Any waste whatsoever is criminal – and today’s technology makes it more avoidable, argues Techniker founder Matthew Wells
Just the other day my IT friend was telling me the term ‘lean design’ comes from a post-war initiative by the Toyota Company: ‘improve process, reduce waste’. Everyone involved contributes ideas towards a continual improvement.
In construction it is an ageless and fundamental way of working. At design school in the 1980s, it was implicit in everything we were taught and tried to do. It didn’t need to be expressed.
There was no formal tuition on embodied energy, carbon footprint or the circular economy. The emphasis was on lightness and weight reduction. There were (very good) courses on aircraft structures, concrete shell design and construction techniques, how to make buildings safely and elegantly connected – nothing on dismantling, amending, safeguarding. But references to a moral coding were beginning to appear: architect Richard Horden’s exhortation to ‘touch the ground lightly’; Buckminster Fuller asking ‘how much does your building weigh?’
Lean design can manifest itself in many ways and at any time. Engineer Jacques Heyman put a cathedral’s structure through a modern design code to show that the stone structure was as refined as we could make it today. Design codes are continually updated but, with each iteration, carefully mediated to achieve the same acceptable safety levels.
So the emphasis was on lightness. Then it got subsumed into other sustainability concerns, reappearing in Frei Otto’s 2005 RIBA Royal Gold Medal address (he spoke of planning the reconstruction while in a prisoner of war camp, all based on a new form of ultra- light design) while this year’s Institute of Structural Engineers gold medallist, Werner Sobek, re-presented it almost as an apology for something not to be forgotten in the sustainability universe.
There can’t be a legal obligation towards lean design. We can do what we want with resources if it adds value to life as lived now. But any waste whatsoever is criminal. Don’t temper back what can be achieved now for an uncertain future but don’t waste a thing.
We shouldn’t lift out Bargain Breuer or Prouvé Pauvre, the motifs or even the forms, but get behind the appearances
Down-speccing isn’t an essential part of lean design.

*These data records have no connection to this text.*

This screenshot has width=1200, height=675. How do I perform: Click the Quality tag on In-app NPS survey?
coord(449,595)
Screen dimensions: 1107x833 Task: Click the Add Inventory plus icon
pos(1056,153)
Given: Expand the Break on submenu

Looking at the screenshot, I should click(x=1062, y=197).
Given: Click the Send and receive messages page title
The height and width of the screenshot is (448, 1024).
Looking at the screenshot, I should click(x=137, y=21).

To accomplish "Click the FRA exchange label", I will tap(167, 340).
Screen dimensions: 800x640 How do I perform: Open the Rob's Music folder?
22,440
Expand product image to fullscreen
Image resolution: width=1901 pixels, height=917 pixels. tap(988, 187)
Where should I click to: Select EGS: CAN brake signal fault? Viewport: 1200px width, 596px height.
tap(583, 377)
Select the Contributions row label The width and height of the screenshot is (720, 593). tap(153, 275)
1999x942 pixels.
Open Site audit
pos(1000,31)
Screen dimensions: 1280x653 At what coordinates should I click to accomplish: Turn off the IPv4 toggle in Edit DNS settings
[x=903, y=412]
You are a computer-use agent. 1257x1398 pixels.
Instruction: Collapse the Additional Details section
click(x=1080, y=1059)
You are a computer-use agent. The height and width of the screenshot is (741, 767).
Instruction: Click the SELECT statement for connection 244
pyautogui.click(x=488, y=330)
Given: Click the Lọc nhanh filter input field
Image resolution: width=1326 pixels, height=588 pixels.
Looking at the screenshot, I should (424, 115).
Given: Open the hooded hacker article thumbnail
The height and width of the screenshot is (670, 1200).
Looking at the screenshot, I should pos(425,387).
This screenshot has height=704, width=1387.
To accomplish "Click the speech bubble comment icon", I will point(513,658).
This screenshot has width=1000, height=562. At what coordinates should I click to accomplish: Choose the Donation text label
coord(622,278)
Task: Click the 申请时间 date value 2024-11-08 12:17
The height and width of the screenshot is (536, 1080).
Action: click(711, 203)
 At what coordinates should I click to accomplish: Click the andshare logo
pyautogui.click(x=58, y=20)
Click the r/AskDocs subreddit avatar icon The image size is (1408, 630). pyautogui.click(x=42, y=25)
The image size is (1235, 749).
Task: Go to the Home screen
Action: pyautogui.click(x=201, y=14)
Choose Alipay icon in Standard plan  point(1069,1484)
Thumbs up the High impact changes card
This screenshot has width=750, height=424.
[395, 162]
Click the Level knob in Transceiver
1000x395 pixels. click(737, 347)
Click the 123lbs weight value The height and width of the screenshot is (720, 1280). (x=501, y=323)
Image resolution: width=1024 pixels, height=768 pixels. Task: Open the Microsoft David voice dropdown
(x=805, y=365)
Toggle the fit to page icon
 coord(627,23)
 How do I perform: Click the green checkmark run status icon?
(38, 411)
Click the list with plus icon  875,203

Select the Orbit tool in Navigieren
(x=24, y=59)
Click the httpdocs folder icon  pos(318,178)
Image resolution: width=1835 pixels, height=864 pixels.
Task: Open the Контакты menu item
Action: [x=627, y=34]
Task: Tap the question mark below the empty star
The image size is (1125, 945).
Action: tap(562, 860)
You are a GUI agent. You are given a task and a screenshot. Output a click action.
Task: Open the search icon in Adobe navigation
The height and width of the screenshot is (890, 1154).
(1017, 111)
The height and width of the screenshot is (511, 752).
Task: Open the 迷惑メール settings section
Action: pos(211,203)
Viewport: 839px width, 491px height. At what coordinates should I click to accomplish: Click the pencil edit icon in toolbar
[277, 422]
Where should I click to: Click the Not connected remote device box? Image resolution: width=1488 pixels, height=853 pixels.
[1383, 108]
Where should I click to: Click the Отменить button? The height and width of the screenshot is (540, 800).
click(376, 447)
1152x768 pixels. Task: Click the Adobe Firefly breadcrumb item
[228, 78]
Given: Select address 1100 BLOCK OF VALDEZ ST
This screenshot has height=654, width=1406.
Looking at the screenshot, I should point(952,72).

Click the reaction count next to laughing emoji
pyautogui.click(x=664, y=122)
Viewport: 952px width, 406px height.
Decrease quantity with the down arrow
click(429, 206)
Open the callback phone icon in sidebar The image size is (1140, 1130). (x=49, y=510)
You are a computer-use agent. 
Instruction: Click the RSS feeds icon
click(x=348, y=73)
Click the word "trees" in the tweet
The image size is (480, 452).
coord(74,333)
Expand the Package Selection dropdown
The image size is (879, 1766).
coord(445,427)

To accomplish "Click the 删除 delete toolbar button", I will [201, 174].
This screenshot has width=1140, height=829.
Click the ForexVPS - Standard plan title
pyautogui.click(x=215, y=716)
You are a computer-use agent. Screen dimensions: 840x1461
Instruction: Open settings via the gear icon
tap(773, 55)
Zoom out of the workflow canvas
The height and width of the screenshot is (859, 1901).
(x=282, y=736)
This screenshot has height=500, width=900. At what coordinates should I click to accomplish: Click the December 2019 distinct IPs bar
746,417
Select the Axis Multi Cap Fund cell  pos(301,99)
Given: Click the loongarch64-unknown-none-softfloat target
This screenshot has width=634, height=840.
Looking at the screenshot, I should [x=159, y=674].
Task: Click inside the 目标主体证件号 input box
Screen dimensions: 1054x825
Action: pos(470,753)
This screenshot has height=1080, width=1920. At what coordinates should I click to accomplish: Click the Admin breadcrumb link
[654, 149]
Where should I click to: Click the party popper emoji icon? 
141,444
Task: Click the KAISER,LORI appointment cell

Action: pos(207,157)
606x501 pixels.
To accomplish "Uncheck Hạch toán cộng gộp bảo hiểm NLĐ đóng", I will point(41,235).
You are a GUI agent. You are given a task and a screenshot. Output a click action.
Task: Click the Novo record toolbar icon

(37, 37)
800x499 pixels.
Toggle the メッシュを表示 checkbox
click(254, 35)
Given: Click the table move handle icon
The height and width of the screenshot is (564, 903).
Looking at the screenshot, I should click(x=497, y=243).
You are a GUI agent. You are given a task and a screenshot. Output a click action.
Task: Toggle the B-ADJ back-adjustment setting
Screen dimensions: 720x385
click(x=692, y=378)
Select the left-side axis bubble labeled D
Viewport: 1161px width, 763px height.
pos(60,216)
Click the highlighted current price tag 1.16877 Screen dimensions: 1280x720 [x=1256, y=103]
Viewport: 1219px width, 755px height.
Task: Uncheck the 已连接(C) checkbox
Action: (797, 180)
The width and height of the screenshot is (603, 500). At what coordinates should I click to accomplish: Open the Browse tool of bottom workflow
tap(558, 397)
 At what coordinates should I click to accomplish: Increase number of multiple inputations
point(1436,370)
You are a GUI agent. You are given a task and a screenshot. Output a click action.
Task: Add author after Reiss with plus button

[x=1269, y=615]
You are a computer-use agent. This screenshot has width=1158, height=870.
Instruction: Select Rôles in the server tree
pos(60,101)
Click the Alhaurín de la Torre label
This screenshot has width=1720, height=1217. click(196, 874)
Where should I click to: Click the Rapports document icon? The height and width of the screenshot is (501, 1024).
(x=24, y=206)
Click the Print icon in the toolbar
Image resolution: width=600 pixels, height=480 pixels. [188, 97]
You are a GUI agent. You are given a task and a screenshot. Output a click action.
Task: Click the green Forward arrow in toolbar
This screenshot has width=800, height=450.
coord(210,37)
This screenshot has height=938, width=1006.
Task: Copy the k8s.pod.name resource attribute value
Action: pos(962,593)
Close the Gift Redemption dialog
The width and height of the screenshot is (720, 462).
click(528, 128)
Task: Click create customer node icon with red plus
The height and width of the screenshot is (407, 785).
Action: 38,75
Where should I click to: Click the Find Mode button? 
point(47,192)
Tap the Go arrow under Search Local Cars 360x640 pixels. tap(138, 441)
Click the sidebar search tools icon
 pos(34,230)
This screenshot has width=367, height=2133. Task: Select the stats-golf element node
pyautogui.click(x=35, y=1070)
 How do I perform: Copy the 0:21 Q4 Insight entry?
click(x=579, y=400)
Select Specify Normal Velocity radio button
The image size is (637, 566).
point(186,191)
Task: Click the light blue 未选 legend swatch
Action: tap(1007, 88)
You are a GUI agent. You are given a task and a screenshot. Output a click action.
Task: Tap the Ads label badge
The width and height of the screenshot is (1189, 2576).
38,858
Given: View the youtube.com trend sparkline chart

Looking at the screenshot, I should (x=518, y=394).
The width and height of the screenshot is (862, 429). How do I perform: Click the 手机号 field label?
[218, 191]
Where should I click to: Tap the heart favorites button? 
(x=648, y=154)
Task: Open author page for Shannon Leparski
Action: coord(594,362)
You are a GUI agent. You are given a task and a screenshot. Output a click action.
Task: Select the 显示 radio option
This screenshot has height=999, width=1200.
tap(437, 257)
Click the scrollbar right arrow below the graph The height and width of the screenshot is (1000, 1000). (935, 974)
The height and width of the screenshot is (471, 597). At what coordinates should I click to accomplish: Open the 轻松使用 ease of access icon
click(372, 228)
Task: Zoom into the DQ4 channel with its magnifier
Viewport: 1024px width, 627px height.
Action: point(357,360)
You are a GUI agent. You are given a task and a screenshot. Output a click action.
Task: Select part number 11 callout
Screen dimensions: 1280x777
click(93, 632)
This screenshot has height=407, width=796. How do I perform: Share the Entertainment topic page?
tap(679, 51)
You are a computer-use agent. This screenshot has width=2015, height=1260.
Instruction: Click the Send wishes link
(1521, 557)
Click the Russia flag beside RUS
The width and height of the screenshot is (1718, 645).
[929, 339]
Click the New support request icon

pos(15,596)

Andrew Carnegie complained that bridge engineer Joseph Strauss treated structural steel as if it were silver – but the future standard of the American product was thereby set forever. Many structures operate on utilisations of 70 to 80 per cent of their capacity. The remainder amounts to pure loss and is there for the taking.
Lean design is an antidote to the construction industry repeatedly chasing ‘innovation’. The full palette of materials is retained and ever expanding. Lean design is agnostic. That means different materials for different typologies; no more universal applications.
As with anything new, lean design starts with a partial embrace and even that with the greatest circumspection and risk aversion. Setting up a problem, then solving it flamboyantly, is the obverse of instead finding the line of least resistance where the cleverness goes almost unnoticed and is made by accumulation and nuance.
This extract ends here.